Search each line of the data for the word "Identify"; copy every line where it is found.

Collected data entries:
# # # #
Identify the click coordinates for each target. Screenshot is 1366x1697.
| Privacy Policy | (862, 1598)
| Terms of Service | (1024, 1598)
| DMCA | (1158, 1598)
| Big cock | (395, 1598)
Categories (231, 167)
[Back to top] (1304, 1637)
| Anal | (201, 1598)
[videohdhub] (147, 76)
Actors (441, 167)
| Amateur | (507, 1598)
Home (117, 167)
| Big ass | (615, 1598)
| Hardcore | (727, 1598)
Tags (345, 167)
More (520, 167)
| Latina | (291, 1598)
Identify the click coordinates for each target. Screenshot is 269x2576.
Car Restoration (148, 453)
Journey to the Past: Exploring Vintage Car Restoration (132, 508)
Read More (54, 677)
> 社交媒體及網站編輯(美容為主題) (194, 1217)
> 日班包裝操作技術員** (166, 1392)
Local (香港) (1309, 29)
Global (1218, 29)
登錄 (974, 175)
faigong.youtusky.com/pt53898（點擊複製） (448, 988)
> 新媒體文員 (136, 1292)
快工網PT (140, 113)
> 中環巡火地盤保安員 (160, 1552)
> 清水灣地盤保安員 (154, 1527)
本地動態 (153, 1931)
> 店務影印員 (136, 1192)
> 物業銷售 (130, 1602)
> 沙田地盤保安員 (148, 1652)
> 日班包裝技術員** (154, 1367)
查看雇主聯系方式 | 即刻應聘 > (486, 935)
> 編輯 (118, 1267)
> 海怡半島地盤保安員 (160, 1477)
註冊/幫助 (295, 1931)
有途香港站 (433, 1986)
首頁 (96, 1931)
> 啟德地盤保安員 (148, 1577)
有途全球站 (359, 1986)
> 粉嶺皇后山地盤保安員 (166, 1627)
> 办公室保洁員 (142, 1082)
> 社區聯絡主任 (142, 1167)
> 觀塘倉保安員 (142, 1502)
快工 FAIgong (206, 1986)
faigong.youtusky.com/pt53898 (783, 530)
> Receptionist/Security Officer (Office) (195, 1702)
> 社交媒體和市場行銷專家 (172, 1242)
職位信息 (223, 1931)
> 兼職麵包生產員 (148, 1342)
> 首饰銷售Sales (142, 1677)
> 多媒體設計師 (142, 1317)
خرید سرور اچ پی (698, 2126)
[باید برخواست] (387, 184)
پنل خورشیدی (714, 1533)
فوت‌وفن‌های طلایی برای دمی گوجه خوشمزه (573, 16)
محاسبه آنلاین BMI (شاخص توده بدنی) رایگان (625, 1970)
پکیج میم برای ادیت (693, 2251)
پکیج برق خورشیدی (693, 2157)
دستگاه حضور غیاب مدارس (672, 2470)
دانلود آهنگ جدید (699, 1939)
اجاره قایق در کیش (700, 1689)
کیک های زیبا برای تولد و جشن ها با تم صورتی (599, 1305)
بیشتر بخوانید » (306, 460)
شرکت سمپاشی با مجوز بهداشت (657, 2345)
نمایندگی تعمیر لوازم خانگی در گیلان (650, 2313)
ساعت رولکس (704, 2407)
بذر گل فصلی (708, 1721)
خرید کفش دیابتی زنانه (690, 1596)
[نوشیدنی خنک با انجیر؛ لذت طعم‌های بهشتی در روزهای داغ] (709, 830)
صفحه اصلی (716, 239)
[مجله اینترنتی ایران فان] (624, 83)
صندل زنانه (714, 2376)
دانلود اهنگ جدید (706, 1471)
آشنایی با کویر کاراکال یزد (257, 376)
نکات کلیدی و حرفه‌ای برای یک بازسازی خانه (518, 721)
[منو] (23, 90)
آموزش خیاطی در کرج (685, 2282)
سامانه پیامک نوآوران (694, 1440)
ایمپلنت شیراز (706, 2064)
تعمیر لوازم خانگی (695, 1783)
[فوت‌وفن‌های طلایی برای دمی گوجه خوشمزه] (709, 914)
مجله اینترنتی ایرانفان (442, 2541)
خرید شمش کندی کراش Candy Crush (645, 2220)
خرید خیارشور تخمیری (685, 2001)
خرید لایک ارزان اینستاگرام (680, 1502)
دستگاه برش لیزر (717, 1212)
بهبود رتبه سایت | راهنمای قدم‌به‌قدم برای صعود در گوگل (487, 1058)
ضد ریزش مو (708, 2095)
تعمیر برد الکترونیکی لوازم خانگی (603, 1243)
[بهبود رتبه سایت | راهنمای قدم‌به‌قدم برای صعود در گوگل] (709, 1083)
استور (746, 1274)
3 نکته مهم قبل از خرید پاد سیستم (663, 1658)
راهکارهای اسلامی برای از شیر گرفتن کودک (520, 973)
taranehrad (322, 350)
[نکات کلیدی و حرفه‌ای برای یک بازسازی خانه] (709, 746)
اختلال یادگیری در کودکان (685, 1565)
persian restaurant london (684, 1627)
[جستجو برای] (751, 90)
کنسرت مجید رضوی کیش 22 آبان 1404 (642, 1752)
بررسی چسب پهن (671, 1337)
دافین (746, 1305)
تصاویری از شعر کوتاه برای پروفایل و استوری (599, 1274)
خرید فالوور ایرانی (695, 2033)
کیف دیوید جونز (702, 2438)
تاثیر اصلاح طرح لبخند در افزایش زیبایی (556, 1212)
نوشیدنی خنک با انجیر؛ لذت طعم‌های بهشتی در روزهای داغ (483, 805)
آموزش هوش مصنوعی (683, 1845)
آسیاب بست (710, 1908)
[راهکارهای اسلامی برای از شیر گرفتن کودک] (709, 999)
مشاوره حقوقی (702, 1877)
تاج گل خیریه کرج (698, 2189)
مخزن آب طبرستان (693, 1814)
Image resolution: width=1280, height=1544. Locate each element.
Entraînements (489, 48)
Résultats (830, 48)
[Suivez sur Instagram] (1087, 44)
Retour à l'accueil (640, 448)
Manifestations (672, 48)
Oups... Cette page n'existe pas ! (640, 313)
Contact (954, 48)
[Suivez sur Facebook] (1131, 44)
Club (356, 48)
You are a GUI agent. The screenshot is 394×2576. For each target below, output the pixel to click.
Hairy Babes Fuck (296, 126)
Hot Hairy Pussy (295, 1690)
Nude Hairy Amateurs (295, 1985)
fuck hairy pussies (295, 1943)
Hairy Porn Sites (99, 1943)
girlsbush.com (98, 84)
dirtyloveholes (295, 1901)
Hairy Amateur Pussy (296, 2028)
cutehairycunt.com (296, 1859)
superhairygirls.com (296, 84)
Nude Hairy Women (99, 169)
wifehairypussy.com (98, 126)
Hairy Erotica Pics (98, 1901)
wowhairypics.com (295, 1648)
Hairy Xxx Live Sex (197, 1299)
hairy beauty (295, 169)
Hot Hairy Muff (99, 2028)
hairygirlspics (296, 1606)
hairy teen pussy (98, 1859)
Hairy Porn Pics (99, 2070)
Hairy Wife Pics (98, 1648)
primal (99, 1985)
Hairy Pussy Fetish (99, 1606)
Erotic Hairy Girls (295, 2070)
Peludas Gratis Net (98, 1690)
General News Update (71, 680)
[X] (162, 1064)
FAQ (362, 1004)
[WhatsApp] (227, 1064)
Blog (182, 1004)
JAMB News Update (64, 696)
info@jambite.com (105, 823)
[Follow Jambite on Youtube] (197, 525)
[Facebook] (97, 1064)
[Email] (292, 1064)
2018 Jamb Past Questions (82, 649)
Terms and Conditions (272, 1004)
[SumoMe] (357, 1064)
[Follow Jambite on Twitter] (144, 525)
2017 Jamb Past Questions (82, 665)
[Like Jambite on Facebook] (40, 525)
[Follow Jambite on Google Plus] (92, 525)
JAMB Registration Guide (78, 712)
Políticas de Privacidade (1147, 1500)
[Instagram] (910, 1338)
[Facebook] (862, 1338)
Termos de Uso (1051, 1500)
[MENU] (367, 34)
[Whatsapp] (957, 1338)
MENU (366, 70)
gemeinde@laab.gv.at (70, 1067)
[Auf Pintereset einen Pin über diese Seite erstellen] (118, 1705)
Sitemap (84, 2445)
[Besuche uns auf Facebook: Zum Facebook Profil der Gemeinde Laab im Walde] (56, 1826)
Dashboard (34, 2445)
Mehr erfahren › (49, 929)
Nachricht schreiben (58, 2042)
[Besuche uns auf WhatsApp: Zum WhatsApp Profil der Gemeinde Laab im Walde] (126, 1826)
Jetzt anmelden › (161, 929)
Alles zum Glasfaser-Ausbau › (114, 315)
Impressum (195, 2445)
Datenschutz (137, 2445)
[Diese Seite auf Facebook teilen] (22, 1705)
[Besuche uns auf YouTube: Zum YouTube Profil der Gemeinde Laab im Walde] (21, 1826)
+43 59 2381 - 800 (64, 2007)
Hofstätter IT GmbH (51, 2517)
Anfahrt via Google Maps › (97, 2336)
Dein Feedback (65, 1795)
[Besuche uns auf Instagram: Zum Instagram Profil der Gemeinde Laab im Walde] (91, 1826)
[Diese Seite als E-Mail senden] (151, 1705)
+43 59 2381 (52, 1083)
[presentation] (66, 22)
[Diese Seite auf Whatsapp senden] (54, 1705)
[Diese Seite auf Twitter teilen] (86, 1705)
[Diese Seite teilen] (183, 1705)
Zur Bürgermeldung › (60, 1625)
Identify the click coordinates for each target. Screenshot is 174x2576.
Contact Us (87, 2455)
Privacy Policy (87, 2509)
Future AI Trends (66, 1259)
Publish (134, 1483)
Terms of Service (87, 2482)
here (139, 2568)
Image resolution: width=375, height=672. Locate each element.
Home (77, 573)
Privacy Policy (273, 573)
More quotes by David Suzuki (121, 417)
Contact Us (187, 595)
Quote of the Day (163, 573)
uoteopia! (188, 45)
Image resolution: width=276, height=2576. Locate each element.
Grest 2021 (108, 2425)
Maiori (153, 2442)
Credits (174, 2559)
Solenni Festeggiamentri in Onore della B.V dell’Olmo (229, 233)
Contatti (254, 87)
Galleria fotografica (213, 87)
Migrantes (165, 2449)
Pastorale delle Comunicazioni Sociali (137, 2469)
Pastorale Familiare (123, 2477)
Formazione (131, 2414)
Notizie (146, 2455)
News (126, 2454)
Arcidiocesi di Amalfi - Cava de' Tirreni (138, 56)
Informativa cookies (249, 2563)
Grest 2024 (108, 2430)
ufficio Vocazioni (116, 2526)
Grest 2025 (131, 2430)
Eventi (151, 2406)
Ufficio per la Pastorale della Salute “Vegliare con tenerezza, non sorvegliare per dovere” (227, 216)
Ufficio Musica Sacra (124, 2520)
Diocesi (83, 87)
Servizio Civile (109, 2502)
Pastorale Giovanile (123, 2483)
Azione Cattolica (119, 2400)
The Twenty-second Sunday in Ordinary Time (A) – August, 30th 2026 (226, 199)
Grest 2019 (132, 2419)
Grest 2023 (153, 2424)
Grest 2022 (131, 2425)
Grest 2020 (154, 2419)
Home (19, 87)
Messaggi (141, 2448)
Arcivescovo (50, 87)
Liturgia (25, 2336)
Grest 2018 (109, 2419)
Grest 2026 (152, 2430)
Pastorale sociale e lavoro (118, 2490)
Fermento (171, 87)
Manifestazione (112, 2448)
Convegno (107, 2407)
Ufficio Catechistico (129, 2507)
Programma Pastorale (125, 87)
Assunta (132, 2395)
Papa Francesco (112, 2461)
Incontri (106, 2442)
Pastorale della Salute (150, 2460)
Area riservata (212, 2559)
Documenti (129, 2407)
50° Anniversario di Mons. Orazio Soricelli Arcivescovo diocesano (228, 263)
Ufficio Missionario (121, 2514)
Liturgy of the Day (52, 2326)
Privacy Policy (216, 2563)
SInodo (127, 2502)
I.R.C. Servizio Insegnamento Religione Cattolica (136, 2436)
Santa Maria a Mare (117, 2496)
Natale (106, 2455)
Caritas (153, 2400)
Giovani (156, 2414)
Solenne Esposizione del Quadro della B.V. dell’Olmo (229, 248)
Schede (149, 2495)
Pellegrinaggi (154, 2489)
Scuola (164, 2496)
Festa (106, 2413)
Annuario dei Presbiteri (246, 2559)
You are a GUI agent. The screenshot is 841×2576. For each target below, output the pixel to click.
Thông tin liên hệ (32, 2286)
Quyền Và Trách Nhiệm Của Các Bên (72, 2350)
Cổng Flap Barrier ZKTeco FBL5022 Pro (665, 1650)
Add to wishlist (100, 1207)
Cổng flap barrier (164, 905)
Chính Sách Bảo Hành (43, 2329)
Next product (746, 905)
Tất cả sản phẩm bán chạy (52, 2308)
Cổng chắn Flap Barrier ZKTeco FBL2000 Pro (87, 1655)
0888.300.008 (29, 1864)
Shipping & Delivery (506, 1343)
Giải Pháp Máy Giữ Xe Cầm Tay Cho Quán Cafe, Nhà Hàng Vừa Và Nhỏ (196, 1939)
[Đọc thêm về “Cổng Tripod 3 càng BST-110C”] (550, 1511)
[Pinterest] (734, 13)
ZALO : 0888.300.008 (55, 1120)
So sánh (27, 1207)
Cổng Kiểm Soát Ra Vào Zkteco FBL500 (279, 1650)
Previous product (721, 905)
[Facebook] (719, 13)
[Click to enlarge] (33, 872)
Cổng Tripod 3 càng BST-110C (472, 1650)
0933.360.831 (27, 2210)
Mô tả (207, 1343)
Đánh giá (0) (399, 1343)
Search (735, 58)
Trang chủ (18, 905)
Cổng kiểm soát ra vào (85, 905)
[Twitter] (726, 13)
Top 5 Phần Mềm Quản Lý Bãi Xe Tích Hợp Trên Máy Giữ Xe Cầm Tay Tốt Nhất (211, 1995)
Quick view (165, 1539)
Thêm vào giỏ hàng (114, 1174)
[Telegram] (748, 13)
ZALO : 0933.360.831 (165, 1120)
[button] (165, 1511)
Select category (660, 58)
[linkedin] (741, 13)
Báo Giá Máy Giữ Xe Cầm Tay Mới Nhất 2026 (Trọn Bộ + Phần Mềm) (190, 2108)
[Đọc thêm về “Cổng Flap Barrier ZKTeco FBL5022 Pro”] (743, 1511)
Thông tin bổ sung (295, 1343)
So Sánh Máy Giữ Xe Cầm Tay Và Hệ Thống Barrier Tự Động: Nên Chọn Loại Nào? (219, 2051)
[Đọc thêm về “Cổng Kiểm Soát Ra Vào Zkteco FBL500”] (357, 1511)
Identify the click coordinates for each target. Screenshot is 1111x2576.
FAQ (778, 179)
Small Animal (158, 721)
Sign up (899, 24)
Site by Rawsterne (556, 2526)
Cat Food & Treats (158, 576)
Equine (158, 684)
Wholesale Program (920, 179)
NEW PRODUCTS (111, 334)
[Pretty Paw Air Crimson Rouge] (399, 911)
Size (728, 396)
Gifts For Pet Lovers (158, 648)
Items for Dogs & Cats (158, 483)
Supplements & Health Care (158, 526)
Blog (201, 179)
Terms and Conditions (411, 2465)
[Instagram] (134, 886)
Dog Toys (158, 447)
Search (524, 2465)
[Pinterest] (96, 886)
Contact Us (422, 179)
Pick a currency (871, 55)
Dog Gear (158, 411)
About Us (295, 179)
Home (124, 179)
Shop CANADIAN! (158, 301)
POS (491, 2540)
# # # #
* _RESULT BELOW_
Identify the click coordinates for each target. Screenshot is 1366x1697.
Identify the click coordinates for each target. Screenshot is 269x2576.
Identify the click coordinates for each target. Screenshot is 174x2576.
Identify the click coordinates for each target. Screenshot is 1111x2576.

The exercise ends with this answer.